The week’s top story in the livable streets universe was Jan Gehl’s appearance at Tuesday’s NYC Streets Renaissance event. The popular (and quite funny) Danish urbanist enthralled the crowd with his vision of New York as a world leader in pedestrian and cyclist mobility. With Gehl’s talk supplemented by jaw-dropping renderings from Streets Renaissance’s Carly Clark (set to a beat-dropping soundtrack by Clarence Eckerson), expectations are high. Alas, we’ll have to wait a while longer to learn what Gehl has in store for us, probably after his proposals are filtered by the DOT and Mayor Bloomberg, with whom Gehl was reportedly meeting this week. But so long as the mayor digs techno, we’re gold.

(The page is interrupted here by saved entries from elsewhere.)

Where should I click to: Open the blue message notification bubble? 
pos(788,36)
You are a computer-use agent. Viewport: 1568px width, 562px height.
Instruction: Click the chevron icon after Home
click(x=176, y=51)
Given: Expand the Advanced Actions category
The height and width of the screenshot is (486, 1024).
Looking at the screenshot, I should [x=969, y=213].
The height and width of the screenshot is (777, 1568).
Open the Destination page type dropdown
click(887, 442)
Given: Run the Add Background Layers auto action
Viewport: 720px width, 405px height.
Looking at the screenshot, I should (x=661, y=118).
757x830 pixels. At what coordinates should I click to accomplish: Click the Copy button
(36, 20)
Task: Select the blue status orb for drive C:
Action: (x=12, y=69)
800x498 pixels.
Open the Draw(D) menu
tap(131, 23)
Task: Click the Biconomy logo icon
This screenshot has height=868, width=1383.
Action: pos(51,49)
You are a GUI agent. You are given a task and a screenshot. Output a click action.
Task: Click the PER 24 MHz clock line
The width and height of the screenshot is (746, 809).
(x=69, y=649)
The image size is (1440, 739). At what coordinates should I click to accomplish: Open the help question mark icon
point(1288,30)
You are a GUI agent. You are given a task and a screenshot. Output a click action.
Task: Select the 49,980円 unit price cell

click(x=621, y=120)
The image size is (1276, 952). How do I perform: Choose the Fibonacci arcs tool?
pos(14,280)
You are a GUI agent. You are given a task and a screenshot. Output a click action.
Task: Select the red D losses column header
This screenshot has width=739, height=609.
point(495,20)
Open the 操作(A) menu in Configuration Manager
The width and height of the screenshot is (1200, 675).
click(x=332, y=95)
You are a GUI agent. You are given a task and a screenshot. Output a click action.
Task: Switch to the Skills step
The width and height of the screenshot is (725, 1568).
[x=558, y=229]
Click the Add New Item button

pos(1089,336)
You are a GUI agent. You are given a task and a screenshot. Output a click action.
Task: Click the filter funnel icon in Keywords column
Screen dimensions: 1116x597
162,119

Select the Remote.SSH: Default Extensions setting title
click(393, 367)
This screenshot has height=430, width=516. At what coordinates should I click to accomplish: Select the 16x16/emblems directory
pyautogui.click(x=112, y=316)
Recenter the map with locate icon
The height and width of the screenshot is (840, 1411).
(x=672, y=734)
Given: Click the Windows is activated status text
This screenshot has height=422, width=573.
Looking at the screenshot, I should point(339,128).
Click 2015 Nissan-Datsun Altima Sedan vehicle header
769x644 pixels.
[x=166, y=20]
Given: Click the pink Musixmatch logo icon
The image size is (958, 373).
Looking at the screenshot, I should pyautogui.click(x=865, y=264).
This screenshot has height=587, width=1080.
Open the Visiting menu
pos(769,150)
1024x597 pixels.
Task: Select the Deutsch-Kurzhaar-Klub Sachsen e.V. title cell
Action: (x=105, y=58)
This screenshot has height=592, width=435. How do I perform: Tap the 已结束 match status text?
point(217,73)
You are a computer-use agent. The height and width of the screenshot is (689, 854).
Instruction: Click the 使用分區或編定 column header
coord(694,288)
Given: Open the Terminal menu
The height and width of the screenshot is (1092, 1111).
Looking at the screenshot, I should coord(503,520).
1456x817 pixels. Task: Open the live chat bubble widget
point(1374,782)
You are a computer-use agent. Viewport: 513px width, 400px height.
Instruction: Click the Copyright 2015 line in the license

FIDLER ON THE LOOT. Speaking of gold, if you thought congestion pricing was pricey, Council Member Lew Fidler’s alternative makes the Bloomberg plan look like a walk in the park (which is free, see). With a tax on businesses instead of motorists, Fidler’s aptly acronymed "9 CARAT STONE" proposal would avoid congestion pricing by, among other measures, building $18 billion in tunnel infrastructure, moving city agencies out of the CBD (?), and somehow convincing the federal government and/or automakers to develop hydrogen cell vehicles (a.k.a. the car of the future). To his great credit, Fidler has engaged Streetsblog commenters on his plan, a product he says is the result of six months of research. However sincere the Fidler alternative may be, though, you can bet its insane price tag, indefinite timeline and insurmountable political hurdles are a huge draw to stall tacticians like Assemblyman Richard Brodsky, who, though he still pleads ignorance when it comes to the mayor’s plan, is already romancing the STONE.

P.S. Blinded by the glow of Fidler’s bling, it may have been easy to overlook Gridlock Sam’s congestion compromise, also made public this week. If so, here it is.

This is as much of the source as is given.